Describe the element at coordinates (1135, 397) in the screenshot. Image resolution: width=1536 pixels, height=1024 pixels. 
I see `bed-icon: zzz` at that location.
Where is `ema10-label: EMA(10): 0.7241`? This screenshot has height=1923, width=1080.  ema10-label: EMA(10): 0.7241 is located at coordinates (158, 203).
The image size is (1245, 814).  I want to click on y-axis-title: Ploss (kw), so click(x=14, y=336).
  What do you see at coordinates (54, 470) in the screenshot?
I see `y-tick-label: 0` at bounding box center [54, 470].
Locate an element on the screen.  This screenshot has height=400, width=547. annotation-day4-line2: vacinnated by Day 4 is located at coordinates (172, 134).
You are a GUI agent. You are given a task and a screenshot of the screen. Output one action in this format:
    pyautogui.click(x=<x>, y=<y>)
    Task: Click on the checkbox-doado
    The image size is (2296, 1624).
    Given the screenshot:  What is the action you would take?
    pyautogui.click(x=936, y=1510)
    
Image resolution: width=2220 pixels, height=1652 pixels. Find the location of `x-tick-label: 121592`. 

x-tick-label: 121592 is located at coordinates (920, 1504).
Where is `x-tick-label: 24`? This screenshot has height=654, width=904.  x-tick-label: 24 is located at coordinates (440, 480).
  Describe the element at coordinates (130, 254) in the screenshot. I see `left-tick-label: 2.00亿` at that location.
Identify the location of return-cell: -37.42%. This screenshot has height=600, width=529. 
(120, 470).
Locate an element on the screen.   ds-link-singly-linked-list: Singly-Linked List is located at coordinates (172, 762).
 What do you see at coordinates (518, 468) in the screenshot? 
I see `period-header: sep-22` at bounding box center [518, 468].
++++++++
_WHAT THE EXERCISE ASKS_
Count how many lines of the entries above contain the string "Describe", matching case exactly, and reply with only that number.

_SOLUTION FOR THIS TASK_
2